Monday, Aug. 11, 1947
Aches & Pains
Italy's President Enrico de Nicola had a bunged-up nose and brow after a limousine-&-jeep collision near Rome (the President was riding in the limousine).
Supreme Court Justice William O. Douglas was "just fine" after he had his tonsils out at a Portland (Ore.) hospital. But he had a complaint: the traffic at rackety 19th Ave. and Lovejoy St., just outside his window, got him down.
In Paris, Virginia Hill, much-publicized girl friend of the late Gangster Bugsy Siegel (TIME, June 30), gave a performance of another sort. Playgirl Virginia, whom the press had taken to calling a "mystery girl," broke into the papers again by swallowing a few extra sleeping pills. It wasn't a real suicide attempt, doctors said; she hadn't swallowed enough. But the trimmings were something. She did it at the Ritz. She was found by "a French nobleman." She was wrapped in "something resembling a shroud." A friend displayed a posed picture of her reclining with lilies on her bosom. And at the hospital, when she had recovered her strength, she threw crockery at everybody and flushed her passport down the toilet. The U.S. Embassy thought it could get her another one right away.
Arts & Letters
The Americanization of Thomas Mann was complete: at 72, he had sold Hollywood (United Artists) his first screen story (done in collaboration)--The Woman of a Hundred Faces, something about an artist's model. To celebrate, the German-born Nobel Prizewinner returned to Europe--but not Germany--for the first time since 1939.

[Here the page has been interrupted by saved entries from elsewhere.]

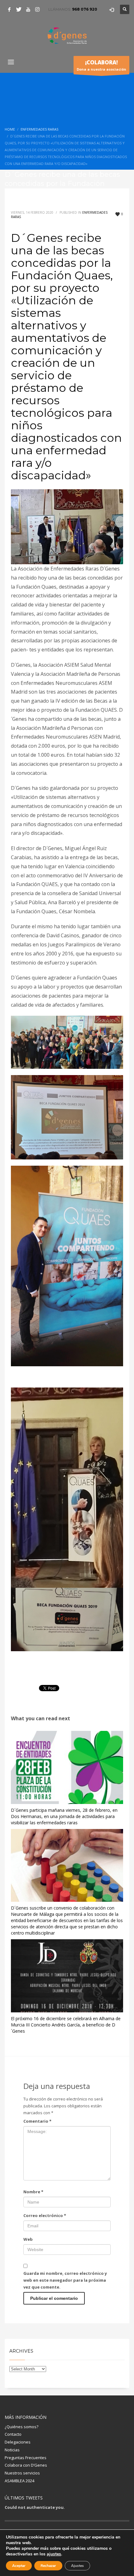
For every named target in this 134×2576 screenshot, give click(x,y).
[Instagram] (37, 9)
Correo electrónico (44, 2215)
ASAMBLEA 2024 (19, 2481)
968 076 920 (84, 9)
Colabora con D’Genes (26, 2465)
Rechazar (48, 2565)
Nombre (33, 2192)
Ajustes (77, 2565)
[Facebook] (9, 9)
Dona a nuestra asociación (101, 65)
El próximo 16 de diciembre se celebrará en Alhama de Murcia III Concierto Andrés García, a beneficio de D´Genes (66, 2024)
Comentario (37, 2121)
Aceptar (19, 2565)
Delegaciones (18, 2442)
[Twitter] (18, 9)
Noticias (12, 2450)
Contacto (13, 2434)
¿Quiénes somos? (21, 2426)
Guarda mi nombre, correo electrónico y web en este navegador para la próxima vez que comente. (65, 2280)
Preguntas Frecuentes (25, 2457)
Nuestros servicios (22, 2473)
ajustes (54, 2554)
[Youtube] (28, 9)
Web (28, 2239)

Hedda Hopper, overheated and exhausted, suddenly cut short her cross-country "grassroots" columning and scooted back to Hollywood, but not before taking a soulful look at the Rockies. "Rolling along perfect roads, we hit the Rockies, climbed them and took the Great Divide in stride," she rhapsodized. "In the midst of all its majestic beauty, I kept thinking how Lassie would have loved it."
Doris Duke Cromwell took pen in hand for Town & Country and served its readers a description of famed Shangrila, her marble & granite palace in Hawaii. She also included a bit of lowdown on why its architecture was "a Spanish-Moorish-Persian-Indian complex." When she "fell in love with Hawaii . . ." she explained, "a Mogul-inspired bedroom and bathroom . . . was being completed for me in India, so there was nothing to do but have it shipped to Hawaii and build a house around it."
Brass & Cymbal
In West Dennis, Mass., wistful-eyed Cinemactress Luise Rainer, two-time Oscar winner, applied her talents to the Bible. The pastor of the local Community Church had her over from a straw-hat theater to read the scripture at services. Result: an overflow crowd of worshipers. Actress Rainer chose Corinthians I, 13--"Though I speak with the tongues of men and of angels, and have not charity, I am become as sounding brass, or a tinkling cymbal. . . ." She wore a grey dress and a light blue scarf, and scored a smash. Sample critical judgments: ". . . gained a maximum of feeling . . . gave it everything she had . . . best performance of her career."
In Atlanta, 98 robed Ku Klux Klansmen attended Baptist church services. It was nothing to get excited about, said Georgia's Grand Dragon, Dr. Samuel Green: "During war times we couldn't get any proper material to make our robes out of, so we didn't accept invitations. . . . We always use Indian head material and I am just getting some now. . . . If there is anything we want Klansmen to do it is to go to church. . . . The Klan is built on the 12th chapter of Romans."*
Profit & Loss
Hollywood, observed Rene Clair, France's No. 1 cinema director before the war, is "an empty, glass town in a silly fairy-tale world . . . nothing but a bank. . . . Money is all that counts there. . . . For prestige, initiative, invention, one has to look to England, Italy and France. . . ." Occasion for Director Clair's blast: he had just returned (with blonde wife Bronja and black poodle Bijou) from a year in France, to resume movie work in Hollywood.
Betty Grable posed with ten-week-old daughter Jessica James for daughter's first picture. A report to the SEC showed that mother's salary was tops at 20th Century-Fox last year: $299,333.
Errol Flynn, who also earns a living with his looks, agreed to do better by his first wife, Lili Damita, who rarely gets in the papers any more. She had him in court for falling behind on his alimony. Now, Wage-Earner Flynn must rustle up $1,000 a week until he catches up (he is $6,000 behind), plus $12,000 for the income taxes Lili paid on her alimony last year--besides the usual $1,500-a-month alimony.
* Be kindly affectioned one to another with brotherly love. . . . Live peaceably with all men. . .--Romans 12.